Le groupe Adani mène la danse sur le front des mégaprojets, avec l’ambitionde devenir le numéro 1 mondial du renouvelable.«Nous sommes fiers de Khavda, ça n’a jamais été fait avant», souligne le PDG de sa filiale énergies renouvelables, Sagar Adani. «Le pays a besoin de grands sites. 200 projets de 50 mégawatts (MW) ne répondront pas aux besoins de l’Inde.»
Son groupe a promis d’engager 35 milliards de dollars dans les renouvelables d’ici 2030.Mais sa récente inculpation aux Etats-Unis, avec son oncle Gautam Adani, patron-fondateur du groupe, dans un dossier de corruption lié à un marché d’énergie solaire, a semé le trouble.Adani, qui a récusé des accusations «sans fondement», a révélé cette semaine que sa capitalisation boursière avait fondu de 55 milliards de dollars en une semaine.
Certains projets sont remis en cause, notamment au Kenya, et son partenaire TotalEnergies a annoncé le gel de ses investissements. «Cette affaire va sûrement affecter les capacités d’Adani à lever des fonds», anticipe un acteur du secteur. «Mais je ne crois pas qu’elle aura des effets dramatiques sur les acteurs vertueux du secteur.»
Retour financier
Le groupe Reliance du milliardaire Mukesh Ambani a promis lui d’engager 10 milliards de dollars dans les énergies vertes, notamment pour une ferme solaire de 10 GW dans le sud de l’Inde.Premier effet de ce foisonnement de projets, le coût de l’énergie solaire a baissé.
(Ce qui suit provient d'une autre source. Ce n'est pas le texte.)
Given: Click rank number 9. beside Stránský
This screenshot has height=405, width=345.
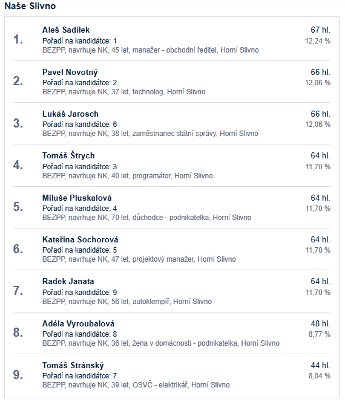Looking at the screenshot, I should [x=18, y=375].
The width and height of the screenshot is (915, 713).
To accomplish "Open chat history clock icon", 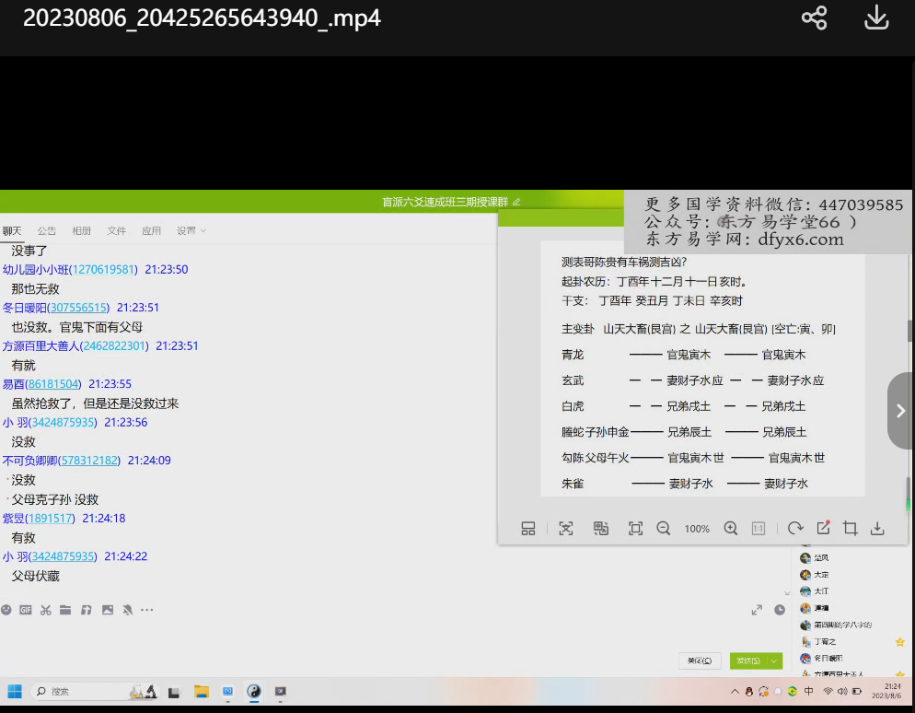I will click(x=780, y=610).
«Dans quatre appels d’offres récents, des projets renouvelables affichaient 4 à 5 roupies du kw/h contre 5 ou plus pour des centrales à charbon», note Ajay Mathur, de l’Alliance solaire internationale (ISA).«C’est une très bonne chose», se réjouit-il, «même si l’investissement initial (dans le renouvelable) reste encore deux fois supérieur».«Cette transition est formidable mais elle pose des questions», renchérit Tejpreet Chopra, le patron de l’entreprise Bharat Light and Power.
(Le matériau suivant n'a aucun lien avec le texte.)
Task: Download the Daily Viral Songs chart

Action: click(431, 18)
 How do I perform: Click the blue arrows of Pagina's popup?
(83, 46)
«Quand le prix de l’énergie diminue, le retour financier est plus faible. Comment continuer à attirer les investissements et la technologie ?» De son côté, le gouvernement a dopé le secteur du photovoltaïque en multipliant les incitations aux entreprises et aux particuliers. En banlieue de New Delhi, les 500 employés de Jubilant Food Works produisent pizzas et pâtisseries pour des enseignes américaines. Sur leur toit, près de 800 panneaux fournissent à l’usine 14% de son électricité, à un prix très avantageux.
Encore le charbon
«Toute l’infrastructure a été installée par SunSource», explique un des responsables de la société d’énergie solaire, PraveenKumay. «Pour chaque kw/h, nous facturons (à l’entreprise) 4,3 roupies (5 centimes d’euros) contre 7 sur le réseau normal.» «C’est une très bonne affaire», se réjouit le patron de l’usine, Anil Chandel. Au point que, bientôt, SunSource lui fournira la moitié de son électricité. Et le gouvernement n’a pas oublié les particuliers, en subventionnant l’installation de panneaux sur les toits de 10 millions de foyers.Mais les réalités du réseau ont la vie dure.
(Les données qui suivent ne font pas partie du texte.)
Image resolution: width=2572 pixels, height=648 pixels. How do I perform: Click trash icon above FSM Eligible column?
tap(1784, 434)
Près de 70% de l’électricité indienne sont fournis par des centrales à charbon. Et la demande devrait encore augmenter de 50% d’ici à 2030. Le solaire et les énergies vertes n’y suffiront pas.«Nous avons besoin de puissance. Pour l’Inde, ça veut dire du charbon», relève Tejpreet Chopra.
Et puis le solaire n’est pas «la solution à tout», avertit Chetan Solanki, de la fondation Swaraj. «On ne peut pas l’utiliser aveuglément (...) Fabriquer des panneaux solaires requiert des produits chimiques, de l’électricité, ça produit des déchets.» Et surtout, insiste cet universitaire, «il ne nous dispensera pas de réduire aussi notre consommation d’énergie».